Po zakończeniu mojego małżeństwa z ukochaną osobą napisałam list pełen wdzięczności za wszystko, czego doświadczyliśmy razem.

Oto jak go sformułowałam:
„Mój drogi, przeszliśmy przez wiele w ciągu tych piętnastu lat. W radości i w smutku, w żalu i w szczęściu – zawsze byłam przy tobie, starając się cię wspierać. I choć nasza historia dobiegła końca, chcę zachować w pamięci tylko to, co dobre.
Nauczyłeś mnie wytrwałości i determinacji. Zamiast narzekać na trudności, nauczyłam się stawiać im czoła bez zbędnego stresu. Starałam się rozwiązywać problemy sama, żeby nie obciążać cię dodatkowymi zmartwieniami.

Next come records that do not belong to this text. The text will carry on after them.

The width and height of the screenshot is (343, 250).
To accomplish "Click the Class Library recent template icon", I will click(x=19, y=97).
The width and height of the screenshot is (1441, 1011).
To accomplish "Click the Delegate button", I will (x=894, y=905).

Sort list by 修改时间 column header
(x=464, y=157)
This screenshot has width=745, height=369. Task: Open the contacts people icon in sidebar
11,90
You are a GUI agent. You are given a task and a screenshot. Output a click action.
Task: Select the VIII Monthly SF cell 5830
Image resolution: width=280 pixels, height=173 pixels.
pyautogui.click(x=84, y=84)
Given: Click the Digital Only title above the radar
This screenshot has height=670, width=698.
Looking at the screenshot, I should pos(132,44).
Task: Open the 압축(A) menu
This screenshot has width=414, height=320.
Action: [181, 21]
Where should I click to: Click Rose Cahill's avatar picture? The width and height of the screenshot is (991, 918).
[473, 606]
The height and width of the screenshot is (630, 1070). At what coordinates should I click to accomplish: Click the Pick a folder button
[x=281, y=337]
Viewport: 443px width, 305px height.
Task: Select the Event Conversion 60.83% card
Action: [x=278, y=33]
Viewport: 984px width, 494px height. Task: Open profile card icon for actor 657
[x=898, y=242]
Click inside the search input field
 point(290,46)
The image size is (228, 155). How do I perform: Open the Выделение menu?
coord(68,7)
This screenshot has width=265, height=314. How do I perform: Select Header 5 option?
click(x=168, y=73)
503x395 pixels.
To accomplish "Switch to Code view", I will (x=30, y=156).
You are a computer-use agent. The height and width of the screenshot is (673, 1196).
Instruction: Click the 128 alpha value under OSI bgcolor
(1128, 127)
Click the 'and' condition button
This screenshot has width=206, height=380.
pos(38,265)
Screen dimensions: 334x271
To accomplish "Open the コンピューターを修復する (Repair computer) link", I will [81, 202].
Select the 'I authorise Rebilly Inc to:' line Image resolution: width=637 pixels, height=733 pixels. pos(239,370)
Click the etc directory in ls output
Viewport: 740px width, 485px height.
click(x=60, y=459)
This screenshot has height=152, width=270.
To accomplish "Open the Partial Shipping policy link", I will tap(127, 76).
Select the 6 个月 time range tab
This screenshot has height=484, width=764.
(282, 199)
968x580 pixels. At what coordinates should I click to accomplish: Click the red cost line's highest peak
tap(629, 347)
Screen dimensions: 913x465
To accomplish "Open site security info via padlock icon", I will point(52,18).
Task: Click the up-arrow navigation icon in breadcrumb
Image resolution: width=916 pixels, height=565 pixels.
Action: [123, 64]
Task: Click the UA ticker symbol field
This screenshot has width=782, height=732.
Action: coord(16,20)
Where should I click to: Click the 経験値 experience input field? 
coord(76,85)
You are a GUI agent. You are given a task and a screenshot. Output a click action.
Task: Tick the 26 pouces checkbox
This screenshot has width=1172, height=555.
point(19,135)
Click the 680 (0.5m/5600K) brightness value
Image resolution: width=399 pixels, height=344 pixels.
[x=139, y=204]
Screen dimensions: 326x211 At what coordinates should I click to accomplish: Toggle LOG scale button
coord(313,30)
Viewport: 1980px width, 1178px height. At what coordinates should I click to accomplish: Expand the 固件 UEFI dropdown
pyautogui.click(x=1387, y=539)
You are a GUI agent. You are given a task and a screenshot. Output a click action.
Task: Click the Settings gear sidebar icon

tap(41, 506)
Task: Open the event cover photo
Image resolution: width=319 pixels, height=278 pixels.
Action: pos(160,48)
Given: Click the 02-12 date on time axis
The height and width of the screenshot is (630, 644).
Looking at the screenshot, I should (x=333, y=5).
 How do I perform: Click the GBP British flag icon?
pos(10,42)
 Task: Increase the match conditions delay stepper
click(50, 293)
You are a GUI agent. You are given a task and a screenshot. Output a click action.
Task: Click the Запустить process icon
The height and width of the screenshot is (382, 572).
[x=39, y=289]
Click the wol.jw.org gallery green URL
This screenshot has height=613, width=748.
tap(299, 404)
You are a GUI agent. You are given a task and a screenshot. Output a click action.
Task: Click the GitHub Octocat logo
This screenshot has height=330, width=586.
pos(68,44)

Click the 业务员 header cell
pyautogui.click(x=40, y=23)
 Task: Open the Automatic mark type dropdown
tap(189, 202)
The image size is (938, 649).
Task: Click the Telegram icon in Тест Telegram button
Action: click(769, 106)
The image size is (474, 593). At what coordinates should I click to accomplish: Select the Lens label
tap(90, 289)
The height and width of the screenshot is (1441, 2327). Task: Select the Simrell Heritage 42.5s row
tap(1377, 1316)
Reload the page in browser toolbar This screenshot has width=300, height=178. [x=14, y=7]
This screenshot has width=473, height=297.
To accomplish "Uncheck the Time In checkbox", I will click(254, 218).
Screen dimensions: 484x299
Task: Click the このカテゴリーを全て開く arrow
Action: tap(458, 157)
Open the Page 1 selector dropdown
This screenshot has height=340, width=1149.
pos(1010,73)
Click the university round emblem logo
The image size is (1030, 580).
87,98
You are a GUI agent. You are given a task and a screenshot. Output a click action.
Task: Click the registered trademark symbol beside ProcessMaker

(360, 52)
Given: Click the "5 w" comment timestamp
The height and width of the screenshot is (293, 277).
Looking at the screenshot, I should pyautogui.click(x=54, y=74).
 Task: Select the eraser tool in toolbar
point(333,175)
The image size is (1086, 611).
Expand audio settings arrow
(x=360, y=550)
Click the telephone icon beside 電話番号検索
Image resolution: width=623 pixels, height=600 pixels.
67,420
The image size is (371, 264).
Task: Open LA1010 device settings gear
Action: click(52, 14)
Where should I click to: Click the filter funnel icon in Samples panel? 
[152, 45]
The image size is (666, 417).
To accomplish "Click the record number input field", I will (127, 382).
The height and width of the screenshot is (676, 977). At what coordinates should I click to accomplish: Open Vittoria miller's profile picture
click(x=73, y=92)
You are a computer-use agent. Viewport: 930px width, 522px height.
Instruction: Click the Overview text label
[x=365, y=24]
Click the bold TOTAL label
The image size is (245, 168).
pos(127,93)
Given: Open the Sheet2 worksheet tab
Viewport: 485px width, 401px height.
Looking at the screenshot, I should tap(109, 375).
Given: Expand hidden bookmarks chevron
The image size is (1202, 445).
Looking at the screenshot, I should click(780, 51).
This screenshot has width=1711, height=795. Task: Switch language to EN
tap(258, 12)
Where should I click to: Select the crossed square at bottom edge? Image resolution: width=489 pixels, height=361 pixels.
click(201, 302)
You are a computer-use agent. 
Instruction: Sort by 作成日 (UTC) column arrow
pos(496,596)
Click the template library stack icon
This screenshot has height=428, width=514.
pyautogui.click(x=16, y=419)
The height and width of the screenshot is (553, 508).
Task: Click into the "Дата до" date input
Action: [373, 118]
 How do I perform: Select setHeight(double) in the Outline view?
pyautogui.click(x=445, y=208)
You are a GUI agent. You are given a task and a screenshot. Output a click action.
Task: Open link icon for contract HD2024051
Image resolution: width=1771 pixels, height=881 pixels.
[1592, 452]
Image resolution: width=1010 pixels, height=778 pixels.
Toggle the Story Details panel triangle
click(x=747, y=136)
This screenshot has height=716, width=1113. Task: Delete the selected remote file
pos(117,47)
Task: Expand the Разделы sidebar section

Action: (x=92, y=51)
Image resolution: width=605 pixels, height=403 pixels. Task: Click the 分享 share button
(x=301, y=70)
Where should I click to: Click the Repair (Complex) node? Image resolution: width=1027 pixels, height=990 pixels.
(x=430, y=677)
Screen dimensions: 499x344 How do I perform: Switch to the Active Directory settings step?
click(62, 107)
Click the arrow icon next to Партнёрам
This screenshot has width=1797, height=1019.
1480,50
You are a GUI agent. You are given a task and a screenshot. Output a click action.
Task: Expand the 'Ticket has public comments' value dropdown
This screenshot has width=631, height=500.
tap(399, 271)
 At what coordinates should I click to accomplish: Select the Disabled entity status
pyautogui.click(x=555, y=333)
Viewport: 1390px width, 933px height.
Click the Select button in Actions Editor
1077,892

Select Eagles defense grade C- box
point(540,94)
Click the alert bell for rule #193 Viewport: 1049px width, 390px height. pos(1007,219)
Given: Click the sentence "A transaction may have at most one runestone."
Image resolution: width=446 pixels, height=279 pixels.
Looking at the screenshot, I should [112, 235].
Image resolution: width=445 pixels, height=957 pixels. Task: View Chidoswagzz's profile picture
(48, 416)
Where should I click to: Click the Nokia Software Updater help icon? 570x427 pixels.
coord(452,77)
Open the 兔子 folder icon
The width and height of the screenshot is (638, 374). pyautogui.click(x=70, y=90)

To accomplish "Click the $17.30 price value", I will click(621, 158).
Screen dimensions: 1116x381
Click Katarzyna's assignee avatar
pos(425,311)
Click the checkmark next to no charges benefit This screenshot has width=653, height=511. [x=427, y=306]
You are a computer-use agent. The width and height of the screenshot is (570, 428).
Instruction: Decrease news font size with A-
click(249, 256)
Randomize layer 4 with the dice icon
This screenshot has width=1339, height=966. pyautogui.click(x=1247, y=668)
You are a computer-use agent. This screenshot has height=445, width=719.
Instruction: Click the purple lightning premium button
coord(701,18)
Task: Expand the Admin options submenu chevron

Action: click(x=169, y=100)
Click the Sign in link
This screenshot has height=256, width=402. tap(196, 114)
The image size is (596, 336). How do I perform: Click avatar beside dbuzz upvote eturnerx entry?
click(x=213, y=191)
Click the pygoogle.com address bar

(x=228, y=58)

Byłeś moim pierwszym nauczycielem medycyny. Nie zapomnę, jak odmawiałeś zastrzyków i jak musiałam być dla ciebie nie tylko żoną, ale i pielęgniarką. Kiedy zobaczyłam, jak mdlejesz na widok strzykawki, nie wahałam się wziąć wszystkiego w swoje ręce.
Nauczyłeś mnie, jak radzić sobie w domu. Nauczyłam się wykonywać drobne naprawy i teraz nie boję się żadnej awarii. Często wracałeś do domu zmęczony, zapominając o tych obowiązkach, a to ja, uzbrojona w narzędzia, brałam się do pracy.
Śrubokręt i młotek stały się moimi wiernymi towarzyszami, i zrozumiałam, że poradzę sobie w każdej sytuacji, nawet jeśli zostanę sama.
Nauczyłeś mnie być pewną siebie i zdecydowaną kobietą. Nauczyłam się rozwiązywać spory sąsiedzkie, płacić mandaty i pisać wyjaśnienia.

A pamiętasz, jak musiałam nauczyć się prowadzić samochód? Odebrano ci prawo jazdy i musiałam szybko opanować jazdę, by odbierać cię z imprez, na których często wracałeś nie w najlepszym stanie.
Cieszę się, że dzięki tobie zawsze byłam w ruchu. Ty wolałeś leżeć na kanapie, a ja nosiłam ciężkie torby z zakupami i przekopywałam ogród, bo upierałeś się, że przez ból w palcu nie możesz pomóc.
Uczyniłeś mnie wszechstronną. Gdy musieliśmy zarabiać na życie, nauczyłam się pracować w różnych zawodach, by utrzymać rodzinę.
Na koniec chcę ci podziękować, że odszedłeś. Myślałeś, że cię nie rozumiem, i wyszedłeś, trzaskając drzwiami. Ale szczerze mówiąc, poczułam ulgę, gdy odszedłeś. To był moment, w którym mogłam w końcu swobodnie odetchnąć.
Dziękuję za wszystko. Jestem wdzięczna za doświadczenie, które mi dałeś, i za wszystko, czego nauczyłam się dzięki naszemu wspólnemu czasowi.”